Hoffa’s refusal to compromise is often framed as courage, but Scorsese treats it more tragically. Hoffa is not wrong morally — he is wrong temporally. He does not belong to the world that replaces him.

The tragedy is that Frank understands this — and still kills him.



Violence Without Theater

The Irishman deliberately strips violence of spectacle. Hits are brief, clumsy, and emotionally vacant. Bodies fall with no punctuation. There is no adrenaline, no operatic release.

This aesthetic choice is not restraint; it is indictment. Violence, Scorsese suggests, does not feel dramatic to those who commit it regularly. It feels procedural. Forgettable.

By refusing to aestheticize brutality, the film denies the audience the usual pleasures of the genre. We are not invited to admire efficiency or toughness. We are forced to confront repetition.

Violence becomes labor.


Aging, Memory, and the Collapse of Meaning

The film’s much-debated digital de-aging serves a thematic purpose. Frank does not feel young in the early sections; he merely looks young. His emotional register remains flat throughout. This creates a dissonance that mirrors memory itself — the way the past feels distant even when vividly recalled.

As the film progresses, the pace slows dramatically. Scenes stretch. Conversations repeat. This is not indulgence — it is simulation. The audience is made to experience time as Frank does: heavy, recursive, unavoidable.

When youth finally gives way to visible age, nothing changes internally. Frank does not soften. He does not repent. He simply continues.

And then, eventually, there is nothing left to continue for.


The True Punishment: Survival

Frank Sheeran is not punished by the law, by rivals, or by fate. He is punished by survival. Everyone who mattered is gone. Institutions move on. Rituals end.

The nursing home is the film’s final revelation. It is not hell — it is worse. It is emptiness. Frank is surrounded by caretakers who do not know him, priests who cannot reach him, and family members who refuse to engage with him.

His daughter’s silence is the most devastating judgment in the film. She does not accuse. She does not forgive. She withdraws. In doing so, she denies Frank the one thing obedience promised him: belonging.



The Open Door

The final image — Frank asking for the door to be left open — is not hopeful. It is infantilizing. He does not ask for absolution. He asks not to be alone.

This is the ultimate cost of a life lived without agency. When meaning collapses, there is no language left to articulate regret.

Frank cannot even fully name what he has lost.

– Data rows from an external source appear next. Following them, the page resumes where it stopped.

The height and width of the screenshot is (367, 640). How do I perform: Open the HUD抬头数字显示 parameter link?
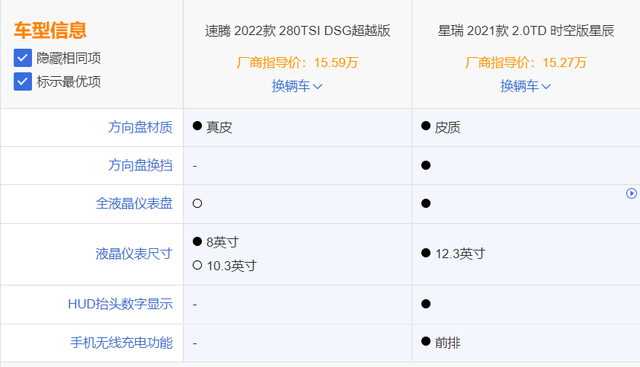pos(120,304)
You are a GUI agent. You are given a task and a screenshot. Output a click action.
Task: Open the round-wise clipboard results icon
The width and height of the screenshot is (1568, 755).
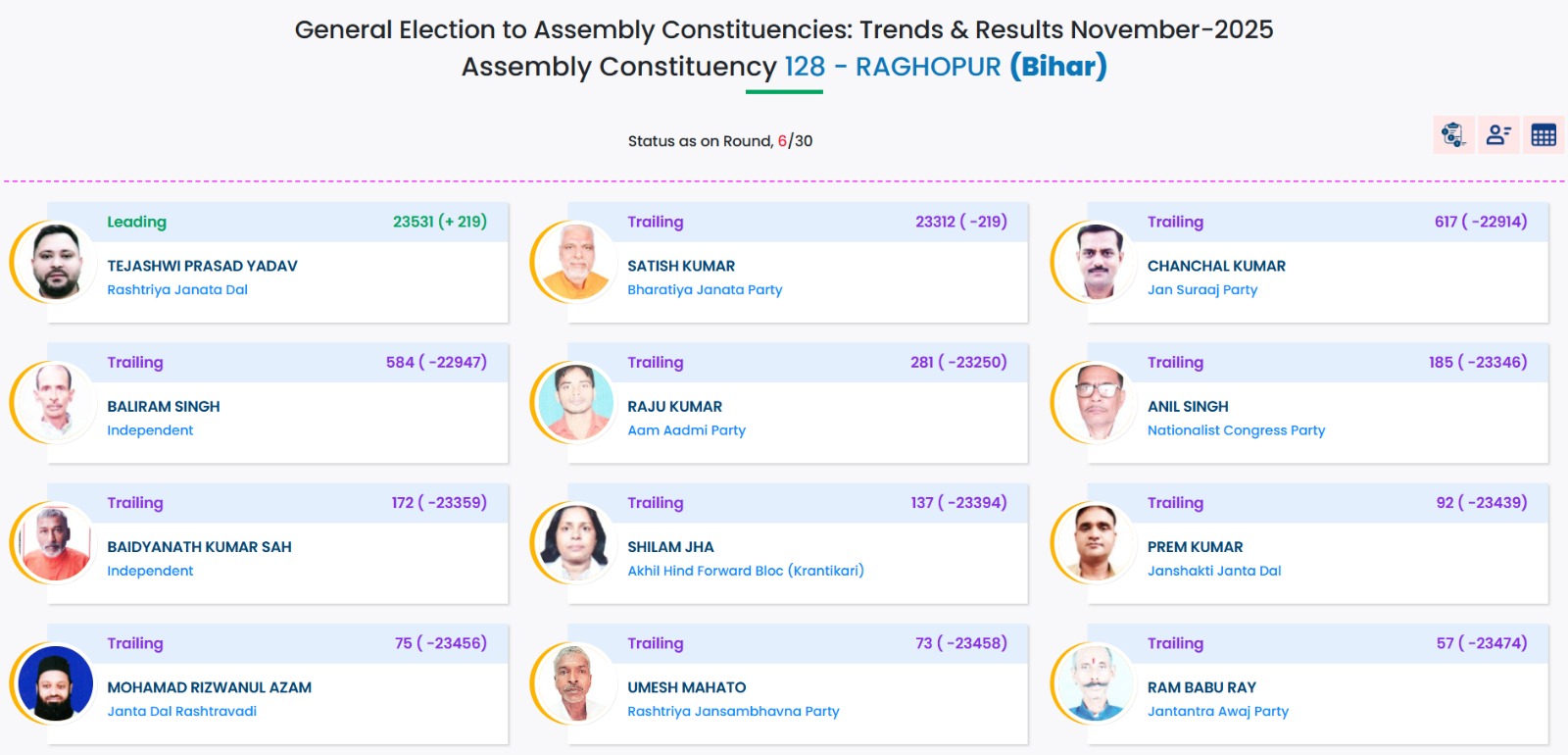[1453, 135]
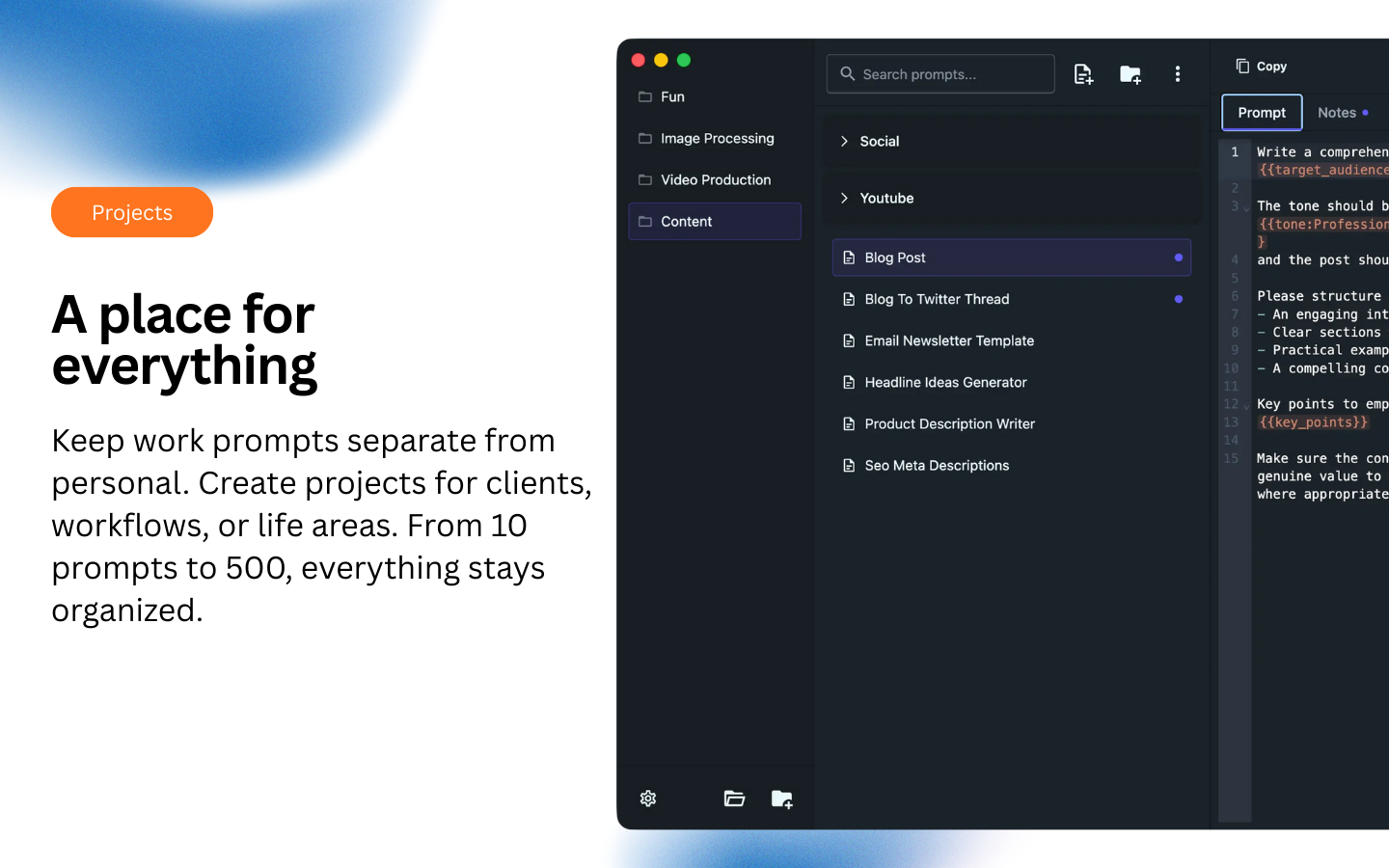1389x868 pixels.
Task: Create a new prompt with the document-plus icon
Action: pos(1083,73)
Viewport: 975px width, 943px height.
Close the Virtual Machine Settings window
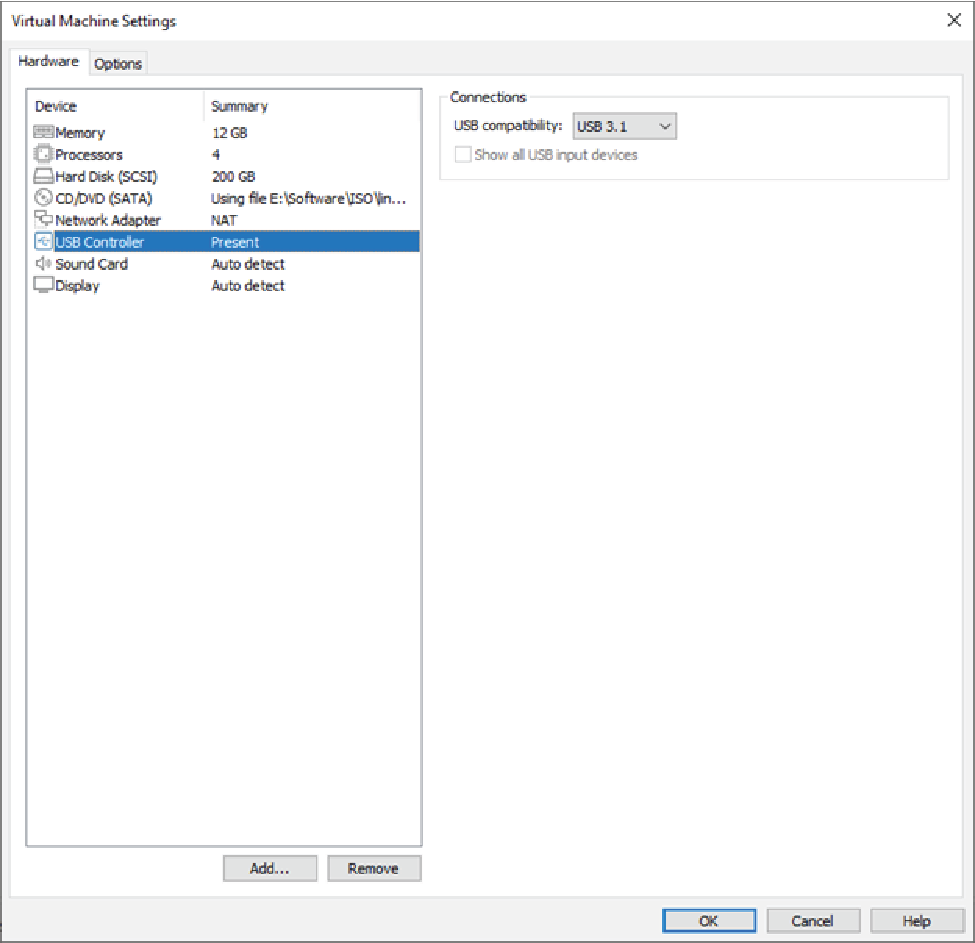coord(953,21)
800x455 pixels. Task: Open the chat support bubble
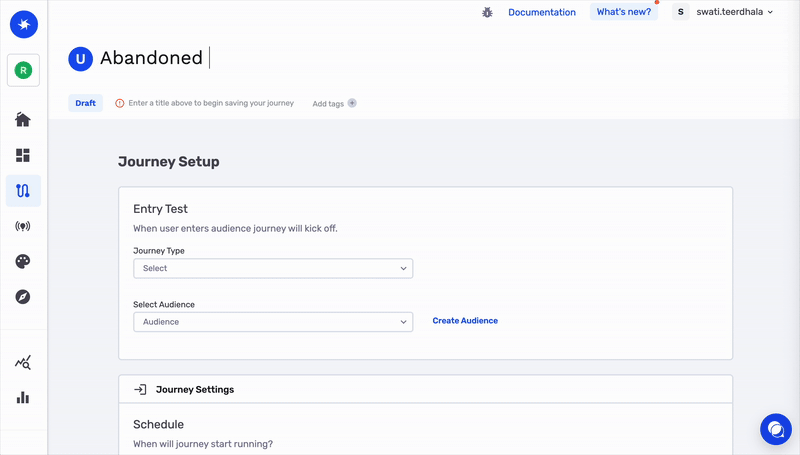tap(775, 429)
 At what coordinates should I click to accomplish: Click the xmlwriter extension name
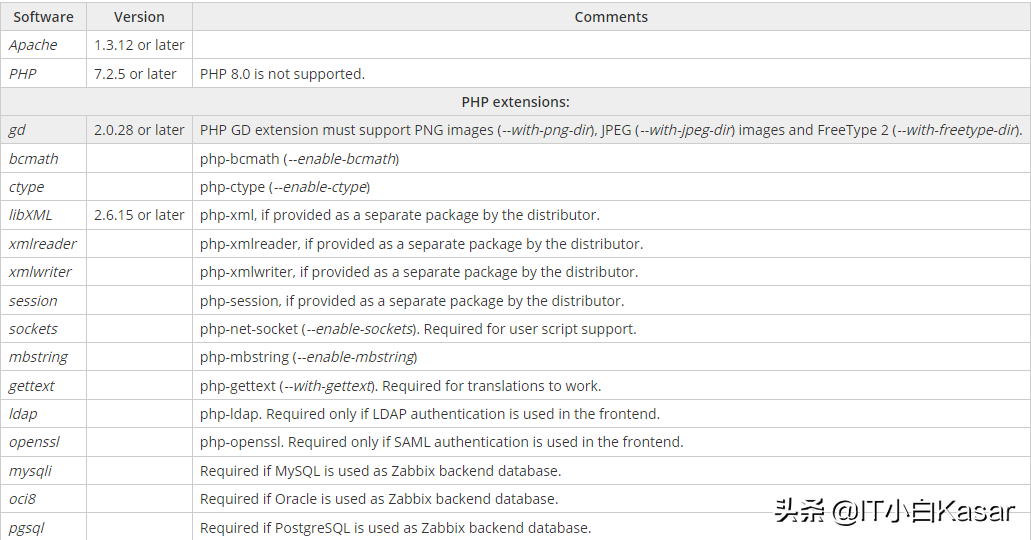[40, 272]
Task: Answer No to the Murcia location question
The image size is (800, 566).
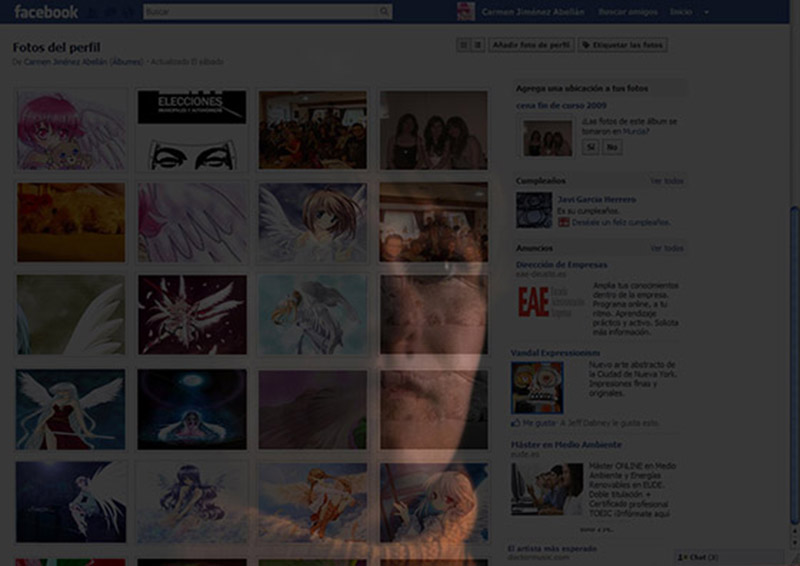Action: (x=612, y=147)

Scorsese’s Final Statement on Power

The Irishman is Scorsese’s anti-myth. It dismantles the gangster fantasy not by exposing its brutality, but by exposing its emptiness. Power does not grant identity. Obedience does not grant peace. Loyalty does not grant meaning.

What remains is time — and time is indifferent.

This film does not ask the audience to judge Frank Sheeran. It asks something more uncomfortable: to recognize how easily a life can disappear into function.


Conclusion: The Silence After Power

In the end, The Irishman is a film about what happens when history forgets you before you die. There is no reckoning, no grand moral closure — only the slow realization that a life spent serving systems leaves nothing personal behind.

Frank Sheeran does not die onscreen.

He simply waits.

And that waiting — quiet, endless, unresolved — is Scorsese’s most devastating image of all.